(TESTO DA LEGGERE):
::::::::

Pertanto i due aspetti non vanno confusi, e una strategia digitale dovrà per forza di cose partire dai punti chiave della pianificazione strategica a monte (sperando sia stata fatta!).
Esistono poi buone probabilità che l’elaborazione di una strategia digitale ripercorra buona parte degli elementi di pianificazione a monte declinandoli nella logica, peculiarità e specificità relativi al mondo digitale.
I processi stessi di analisi della concorrenza andranno rivisti con lo scopo di studiare cosa fa la concorrenza sui vari canali digitali.
Stesso discorso vale per il target di clienti potenziali che andranno ridefiniti trasformandoli in “personas”.

::::::::

(ESTRATTO DEI DATI):
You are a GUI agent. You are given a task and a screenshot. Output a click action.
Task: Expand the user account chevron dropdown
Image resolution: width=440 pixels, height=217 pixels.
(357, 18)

::::::::

(ELENCO DEI COMPITI):
(1) Cita parola per parola il testo sulla strategia digitale, partendo da "Pertanto i due" e arrivando fino a "vari canali digitali.".
(2) Stabilisci se ciascuna affermazione concorda con il testo sulla strategia digitale, rispondendo sì o no e riportando fedelmente le parole del testo che lo decidono: (a) la strategia digitale deve partire dai punti chiave della pianificazione strategica a monte; (b) l'analisi della concorrenza può restare invariata nel passaggio al digitale; (c) il target di clienti potenziali andrà ridefinito trasformandolo in "personas".
(3) Prosegui il testo sulla strategia digitale dal punto in cui si interrompe.

(RISPOSTE AI COMPITI):
(1)
Pertanto i due aspetti non vanno confusi, e una strategia digitale dovrà per forza di cose partire dai punti chiave della pianificazione strategica a monte (sperando sia stata fatta!).
Esistono poi buone probabilità che l’elaborazione di una strategia digitale ripercorra buona parte degli elementi di pianificazione a monte declinandoli nella logica, peculiarità e specificità relativi al mondo digitale.
I processi stessi di analisi della concorrenza andranno rivisti con lo scopo di studiare cosa fa la concorrenza sui vari canali digitali.

(2)
(a) Sì: «una strategia digitale dovrà per forza di cose partire dai punti chiave della pianificazione strategica a monte».
(b) No: «I processi stessi di analisi della concorrenza andranno rivisti».
(c) Sì: «il target di clienti potenziali che andranno ridefiniti trasformandoli in “personas”».

(3)
Territorio di elezione della strategia digitale ovviamente sarà l’individuazione del mix di canali e piattaforme più idonei all’azienda e le modalità del come e cosa comunicare, a cui ultimamente si può aggiungere per molte realtà il “come vendere” (e-commerce).
Una sintesi certamente non esaustiva per dire che, a mio giudizio, le due attività sono da tenere distinte e separate perché metterle insieme rischia di creare delle ambiguità di fondo e qualche pericolosa confusione che può portare a trascurare aspetti dell’una o dell’altra.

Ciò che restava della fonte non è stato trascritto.